The point of using production robots is to distract Night City's majors so Rocky can build his machine army in peace. He did not pick the combat-leaning "ghost" variant of the Marvin line or any other obvious war bot. "Vik, don't treat this like a frontline unit out of the box. Train it, and it will perform on a battlefield. And it does real work too. Once you build it, you'll see." Rocky read Vik's hesitation and smiled. The name says it: a multifunctional entity. Marvin units fit many scenes—mass-producing gear, hauling cargo, even basic construction—not just camouflage. A robot that can punch a clock by day and pick up a rifle when needed gives Rocky no reason to refuse.
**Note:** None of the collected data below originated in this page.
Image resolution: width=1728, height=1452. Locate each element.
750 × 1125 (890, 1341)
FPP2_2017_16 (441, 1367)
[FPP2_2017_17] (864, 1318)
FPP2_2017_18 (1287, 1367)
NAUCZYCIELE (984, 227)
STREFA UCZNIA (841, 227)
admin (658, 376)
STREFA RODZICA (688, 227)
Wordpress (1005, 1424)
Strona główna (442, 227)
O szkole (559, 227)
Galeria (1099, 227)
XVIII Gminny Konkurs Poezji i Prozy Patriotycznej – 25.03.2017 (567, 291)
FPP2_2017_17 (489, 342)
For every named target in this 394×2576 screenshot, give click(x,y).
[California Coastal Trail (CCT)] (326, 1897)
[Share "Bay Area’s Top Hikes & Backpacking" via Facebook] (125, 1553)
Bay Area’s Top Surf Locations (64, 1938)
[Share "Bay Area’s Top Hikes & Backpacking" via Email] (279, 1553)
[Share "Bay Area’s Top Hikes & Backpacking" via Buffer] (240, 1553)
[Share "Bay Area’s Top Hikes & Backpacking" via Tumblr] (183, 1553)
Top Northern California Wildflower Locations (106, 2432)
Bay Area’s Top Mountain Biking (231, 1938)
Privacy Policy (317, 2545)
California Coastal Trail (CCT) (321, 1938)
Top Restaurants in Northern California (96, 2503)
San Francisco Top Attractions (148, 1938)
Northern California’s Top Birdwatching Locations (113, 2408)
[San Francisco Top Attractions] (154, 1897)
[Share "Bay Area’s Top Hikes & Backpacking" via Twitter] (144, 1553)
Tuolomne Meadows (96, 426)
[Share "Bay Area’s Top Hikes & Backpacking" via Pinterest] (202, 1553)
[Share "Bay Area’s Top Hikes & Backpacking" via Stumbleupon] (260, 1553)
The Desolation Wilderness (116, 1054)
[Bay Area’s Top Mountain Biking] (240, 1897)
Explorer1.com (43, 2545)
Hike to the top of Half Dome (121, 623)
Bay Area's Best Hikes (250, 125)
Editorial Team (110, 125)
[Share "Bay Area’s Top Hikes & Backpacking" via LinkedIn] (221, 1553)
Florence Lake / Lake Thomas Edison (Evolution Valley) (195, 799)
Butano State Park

Vik didn't argue. Doubt was in place, but he still started on the first Marvin.
The build was not complicated. The blueprint from the system synthesized parts at the workbench, saving time. Choose a component recipe, feed materials, and receive the part. Rocky selected vibranium as the main material stock. Because this was the first unit, he went generous: full vibranium, aiming for truly "indestructible." Later, Marvins would only need vibranium particulate in their mix. Otherwise, Ascension Technology could declare bankruptcy. Even simplified, the build ran long; vibranium output and workbench processing speed throttled the pace. Not until the next day did Rocky and Vik finish assembly. A brand-new Marvin stood in the lab.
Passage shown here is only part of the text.